Wahrnehmung, gegen ein Sehen, das durch Begriffe vorgeformt und normiert ist. Das
Eingeständnis der Geschichtlichkeit unseres Sehens läßt die Begriffe „Abbildlichkeit"
und „Realismus" fragwürdig werden - die Fotografie, lange Zeit als objektiver „pencil
of nature" gerühmt, wird zum Instrument der Subjektivität. Durch Manipulation der
Lichtführung, Farbgebung, Perspektive und Collage verfremdet Holländer die vorgefundene
Wirklichkeit zu einer utopischen Welt, deren Existenz dennoch nicht angezweifelt werden
kann. Denn das Sehen des Unsichtbaren beginnt schon in der fotografischen
Vorlage: bevorzugte Motive Holländers sind Spiegelungen, Lichteffekte, komplexe
architektonische Strukturen, die sich einer Festlegung durch den benennenden Blick
entziehen. Meist sind es Objekte, die ihren Zweck verloren haben - verlassene
Gebäude, verrottende Maschinen, zerbrochene und blinde Fenstersichten. Es sind
menschliche Artefakte, die durch ihre Zweckfreiheit ein eigene Naturhaftigkeit
entwickeln. Was aus der Distanz schlicht wie eine Nachahmung dieser Kultur-Natur
erscheint, löst sich bei näherem Hinsehen auf in ein pointillistisches Meer von
Farbpixeln. Die maschinell-indifferente Erfassung per Knopfdruck weicht einer
körperlich durchlebten Erfahrung: Durch das Auftragen unzähliger Farbschichten, durch
wiederholtes Abschleifen der Oberfläche gewinnt die Malerei den in der fotografischen
Illusion verlorenen Zeitfaktor zurück. Die Bilder erzählen somit ihre eigene
Entstehungsgeschichte - und zugleich die Geschichte ihrer von der Zeit gezeichneten Motive.

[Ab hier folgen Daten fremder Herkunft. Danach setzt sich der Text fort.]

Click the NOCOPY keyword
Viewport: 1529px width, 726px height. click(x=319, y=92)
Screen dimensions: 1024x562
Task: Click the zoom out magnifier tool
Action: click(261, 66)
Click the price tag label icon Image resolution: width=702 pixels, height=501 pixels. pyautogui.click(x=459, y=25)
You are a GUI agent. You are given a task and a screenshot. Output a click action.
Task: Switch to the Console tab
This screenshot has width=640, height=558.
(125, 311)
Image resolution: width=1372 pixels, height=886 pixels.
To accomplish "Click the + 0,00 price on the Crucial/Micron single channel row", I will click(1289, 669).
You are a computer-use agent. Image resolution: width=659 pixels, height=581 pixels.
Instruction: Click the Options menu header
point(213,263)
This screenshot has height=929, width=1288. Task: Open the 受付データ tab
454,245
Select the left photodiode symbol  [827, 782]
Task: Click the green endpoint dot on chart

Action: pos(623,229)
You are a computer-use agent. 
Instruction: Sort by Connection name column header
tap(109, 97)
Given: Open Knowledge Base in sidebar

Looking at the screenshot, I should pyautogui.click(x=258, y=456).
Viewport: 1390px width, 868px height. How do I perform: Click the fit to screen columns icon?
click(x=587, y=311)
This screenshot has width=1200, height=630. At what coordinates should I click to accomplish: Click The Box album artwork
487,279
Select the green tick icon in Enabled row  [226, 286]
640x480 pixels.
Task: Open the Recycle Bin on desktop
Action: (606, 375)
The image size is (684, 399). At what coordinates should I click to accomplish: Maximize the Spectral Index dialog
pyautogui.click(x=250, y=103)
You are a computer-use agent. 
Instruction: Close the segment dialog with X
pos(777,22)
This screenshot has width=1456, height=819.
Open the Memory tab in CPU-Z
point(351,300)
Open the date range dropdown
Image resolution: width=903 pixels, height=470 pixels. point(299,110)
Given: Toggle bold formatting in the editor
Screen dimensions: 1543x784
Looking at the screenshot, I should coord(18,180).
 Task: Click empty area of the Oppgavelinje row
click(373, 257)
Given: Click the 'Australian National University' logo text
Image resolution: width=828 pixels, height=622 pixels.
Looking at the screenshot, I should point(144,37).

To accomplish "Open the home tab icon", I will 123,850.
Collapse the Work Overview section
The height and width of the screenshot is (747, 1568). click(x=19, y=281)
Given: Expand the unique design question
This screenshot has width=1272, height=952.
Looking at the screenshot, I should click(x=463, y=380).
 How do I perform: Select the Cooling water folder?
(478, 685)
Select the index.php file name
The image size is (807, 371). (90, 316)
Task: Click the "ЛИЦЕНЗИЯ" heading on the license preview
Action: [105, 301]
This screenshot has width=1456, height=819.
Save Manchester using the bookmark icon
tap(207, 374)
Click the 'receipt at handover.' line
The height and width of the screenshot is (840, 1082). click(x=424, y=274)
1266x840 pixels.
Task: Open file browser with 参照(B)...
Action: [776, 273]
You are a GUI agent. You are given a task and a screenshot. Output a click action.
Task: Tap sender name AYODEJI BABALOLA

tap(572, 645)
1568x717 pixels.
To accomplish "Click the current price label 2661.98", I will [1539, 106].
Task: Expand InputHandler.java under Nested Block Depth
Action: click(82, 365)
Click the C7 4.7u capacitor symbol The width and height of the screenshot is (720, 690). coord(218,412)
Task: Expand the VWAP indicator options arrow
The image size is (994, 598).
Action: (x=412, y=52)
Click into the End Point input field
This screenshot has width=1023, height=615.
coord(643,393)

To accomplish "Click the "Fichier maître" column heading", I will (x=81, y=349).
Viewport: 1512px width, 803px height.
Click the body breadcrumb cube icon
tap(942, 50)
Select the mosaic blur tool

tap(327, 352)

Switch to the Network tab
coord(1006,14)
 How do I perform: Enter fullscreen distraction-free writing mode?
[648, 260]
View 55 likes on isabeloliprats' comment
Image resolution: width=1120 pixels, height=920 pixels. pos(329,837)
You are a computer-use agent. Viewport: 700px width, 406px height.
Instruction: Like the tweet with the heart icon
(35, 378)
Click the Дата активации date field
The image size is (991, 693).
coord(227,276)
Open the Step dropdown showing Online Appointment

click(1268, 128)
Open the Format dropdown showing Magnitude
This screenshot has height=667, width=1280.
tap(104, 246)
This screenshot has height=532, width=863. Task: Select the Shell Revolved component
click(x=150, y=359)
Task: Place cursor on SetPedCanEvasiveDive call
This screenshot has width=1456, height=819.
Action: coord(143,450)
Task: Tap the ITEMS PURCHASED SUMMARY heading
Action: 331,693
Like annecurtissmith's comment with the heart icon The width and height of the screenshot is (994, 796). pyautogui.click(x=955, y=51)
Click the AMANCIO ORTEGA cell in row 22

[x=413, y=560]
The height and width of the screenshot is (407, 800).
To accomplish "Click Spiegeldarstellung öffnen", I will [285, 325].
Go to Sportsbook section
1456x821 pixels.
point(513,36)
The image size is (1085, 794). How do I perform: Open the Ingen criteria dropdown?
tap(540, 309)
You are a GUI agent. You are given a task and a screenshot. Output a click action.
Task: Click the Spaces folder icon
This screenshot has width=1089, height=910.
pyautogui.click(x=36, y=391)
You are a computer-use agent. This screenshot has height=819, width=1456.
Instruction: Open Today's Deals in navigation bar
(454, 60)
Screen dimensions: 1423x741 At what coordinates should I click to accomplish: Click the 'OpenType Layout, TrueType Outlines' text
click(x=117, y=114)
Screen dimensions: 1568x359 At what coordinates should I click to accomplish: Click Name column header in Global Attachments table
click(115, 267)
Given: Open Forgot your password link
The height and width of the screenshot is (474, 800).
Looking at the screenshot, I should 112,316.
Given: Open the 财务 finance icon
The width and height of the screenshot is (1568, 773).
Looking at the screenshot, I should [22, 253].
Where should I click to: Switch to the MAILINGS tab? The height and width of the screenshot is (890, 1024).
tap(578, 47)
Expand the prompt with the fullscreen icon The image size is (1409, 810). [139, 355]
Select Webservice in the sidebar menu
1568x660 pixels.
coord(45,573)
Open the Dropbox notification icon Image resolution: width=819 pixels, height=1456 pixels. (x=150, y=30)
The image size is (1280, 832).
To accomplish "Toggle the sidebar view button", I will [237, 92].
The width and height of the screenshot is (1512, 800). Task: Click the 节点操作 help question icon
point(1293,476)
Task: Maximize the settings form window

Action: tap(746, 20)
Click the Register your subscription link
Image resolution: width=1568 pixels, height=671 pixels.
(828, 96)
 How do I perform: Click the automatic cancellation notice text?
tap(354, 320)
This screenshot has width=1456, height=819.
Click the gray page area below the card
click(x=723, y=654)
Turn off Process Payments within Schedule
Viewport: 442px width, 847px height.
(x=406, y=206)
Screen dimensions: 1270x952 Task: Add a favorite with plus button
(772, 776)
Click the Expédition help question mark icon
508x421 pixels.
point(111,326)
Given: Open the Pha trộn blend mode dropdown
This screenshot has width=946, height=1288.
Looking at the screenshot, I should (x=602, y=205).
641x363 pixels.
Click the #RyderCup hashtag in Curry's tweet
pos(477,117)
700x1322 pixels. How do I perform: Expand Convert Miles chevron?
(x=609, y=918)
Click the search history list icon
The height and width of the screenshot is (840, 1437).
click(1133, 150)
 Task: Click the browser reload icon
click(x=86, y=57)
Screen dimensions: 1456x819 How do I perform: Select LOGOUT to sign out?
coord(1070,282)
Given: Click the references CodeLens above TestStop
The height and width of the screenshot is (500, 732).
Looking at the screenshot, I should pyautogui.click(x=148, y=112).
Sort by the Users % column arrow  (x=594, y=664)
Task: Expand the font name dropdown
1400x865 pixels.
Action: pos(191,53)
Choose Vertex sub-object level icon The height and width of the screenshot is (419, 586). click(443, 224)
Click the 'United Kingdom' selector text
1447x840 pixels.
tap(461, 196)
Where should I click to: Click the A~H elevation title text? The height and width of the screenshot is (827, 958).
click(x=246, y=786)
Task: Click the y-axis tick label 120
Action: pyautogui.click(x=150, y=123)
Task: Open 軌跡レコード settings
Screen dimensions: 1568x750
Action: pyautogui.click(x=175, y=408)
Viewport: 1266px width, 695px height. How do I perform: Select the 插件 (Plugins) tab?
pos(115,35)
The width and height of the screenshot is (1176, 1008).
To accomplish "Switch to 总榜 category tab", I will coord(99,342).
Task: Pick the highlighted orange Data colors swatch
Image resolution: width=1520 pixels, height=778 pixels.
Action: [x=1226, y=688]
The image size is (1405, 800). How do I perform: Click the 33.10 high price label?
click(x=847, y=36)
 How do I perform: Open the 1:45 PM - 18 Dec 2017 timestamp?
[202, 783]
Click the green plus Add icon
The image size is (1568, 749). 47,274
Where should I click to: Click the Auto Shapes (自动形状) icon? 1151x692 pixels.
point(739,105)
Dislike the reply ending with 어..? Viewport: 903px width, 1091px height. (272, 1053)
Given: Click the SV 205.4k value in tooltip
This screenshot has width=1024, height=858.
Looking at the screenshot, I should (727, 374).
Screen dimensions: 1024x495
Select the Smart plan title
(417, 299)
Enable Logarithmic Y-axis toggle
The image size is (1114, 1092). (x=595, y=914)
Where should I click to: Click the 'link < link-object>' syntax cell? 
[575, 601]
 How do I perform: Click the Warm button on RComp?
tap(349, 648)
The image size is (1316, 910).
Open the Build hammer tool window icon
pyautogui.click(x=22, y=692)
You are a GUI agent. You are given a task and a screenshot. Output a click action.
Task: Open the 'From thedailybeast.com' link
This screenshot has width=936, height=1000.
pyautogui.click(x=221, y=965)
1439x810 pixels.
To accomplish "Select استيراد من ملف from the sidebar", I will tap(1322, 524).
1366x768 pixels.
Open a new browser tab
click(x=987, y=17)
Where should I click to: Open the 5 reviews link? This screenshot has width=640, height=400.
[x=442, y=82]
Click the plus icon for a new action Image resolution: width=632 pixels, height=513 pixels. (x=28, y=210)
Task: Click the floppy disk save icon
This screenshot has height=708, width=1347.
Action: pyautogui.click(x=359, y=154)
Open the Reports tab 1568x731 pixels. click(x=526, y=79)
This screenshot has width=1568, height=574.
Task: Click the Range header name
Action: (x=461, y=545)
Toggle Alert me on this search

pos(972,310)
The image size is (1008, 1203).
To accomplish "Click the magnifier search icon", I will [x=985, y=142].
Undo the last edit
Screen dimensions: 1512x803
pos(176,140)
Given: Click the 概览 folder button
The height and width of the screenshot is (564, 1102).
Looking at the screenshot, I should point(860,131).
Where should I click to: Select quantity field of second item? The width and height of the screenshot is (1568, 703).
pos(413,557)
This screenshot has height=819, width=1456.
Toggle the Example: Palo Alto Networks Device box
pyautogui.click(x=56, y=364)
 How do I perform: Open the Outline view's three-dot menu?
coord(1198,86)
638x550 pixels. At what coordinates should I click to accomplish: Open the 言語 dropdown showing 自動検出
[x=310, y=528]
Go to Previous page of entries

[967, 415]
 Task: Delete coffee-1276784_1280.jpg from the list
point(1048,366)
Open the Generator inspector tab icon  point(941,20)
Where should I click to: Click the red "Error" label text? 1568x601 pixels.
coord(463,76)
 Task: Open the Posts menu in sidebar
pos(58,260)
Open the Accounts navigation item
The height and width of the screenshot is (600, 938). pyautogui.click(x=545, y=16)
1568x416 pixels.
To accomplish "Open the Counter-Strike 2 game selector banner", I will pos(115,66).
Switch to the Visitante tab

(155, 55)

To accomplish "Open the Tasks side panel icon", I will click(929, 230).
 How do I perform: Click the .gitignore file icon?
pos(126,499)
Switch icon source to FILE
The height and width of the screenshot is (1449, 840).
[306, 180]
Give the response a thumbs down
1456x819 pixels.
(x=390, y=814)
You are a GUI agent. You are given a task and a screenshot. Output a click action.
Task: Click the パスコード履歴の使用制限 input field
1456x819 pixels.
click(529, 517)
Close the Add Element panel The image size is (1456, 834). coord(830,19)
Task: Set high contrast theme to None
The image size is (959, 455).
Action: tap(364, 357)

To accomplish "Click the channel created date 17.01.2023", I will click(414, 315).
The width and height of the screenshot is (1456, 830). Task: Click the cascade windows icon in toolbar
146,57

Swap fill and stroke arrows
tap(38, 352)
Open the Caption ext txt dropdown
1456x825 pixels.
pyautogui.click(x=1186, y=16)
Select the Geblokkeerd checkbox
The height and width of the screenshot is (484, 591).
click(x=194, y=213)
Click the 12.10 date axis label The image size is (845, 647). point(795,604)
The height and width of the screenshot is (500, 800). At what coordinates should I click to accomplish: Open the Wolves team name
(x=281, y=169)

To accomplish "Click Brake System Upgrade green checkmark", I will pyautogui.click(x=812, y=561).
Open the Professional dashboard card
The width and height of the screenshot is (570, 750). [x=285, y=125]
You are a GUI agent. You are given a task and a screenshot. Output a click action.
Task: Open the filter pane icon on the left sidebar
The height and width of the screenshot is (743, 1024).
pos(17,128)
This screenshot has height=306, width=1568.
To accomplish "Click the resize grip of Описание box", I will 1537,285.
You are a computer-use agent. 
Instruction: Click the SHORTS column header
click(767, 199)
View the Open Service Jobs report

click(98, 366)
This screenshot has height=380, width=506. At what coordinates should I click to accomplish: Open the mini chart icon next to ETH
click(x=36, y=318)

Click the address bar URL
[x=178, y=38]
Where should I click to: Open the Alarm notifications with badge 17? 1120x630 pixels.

- 1954 geboren in Heidelberg
- 1973-78 Studium der Malerei an der Akademie der Bildenden Künste, Wien,
Meisterklasse Prof. Rudolf Hausner
- 1988 Arbeitsaufenthalt in New York
- 1989 Arbeitsaufenthalt in Basel in der
Serigraphiewerkstatt Hans Lanz
arbeitet in D-Langenrain/ Kreis Konstanz
Ausstellungen
- 1989 BIAF, Barcelona International Art Forum
- 1992 26. Internationaler Kunstmarkt Köln, „Art Cologne"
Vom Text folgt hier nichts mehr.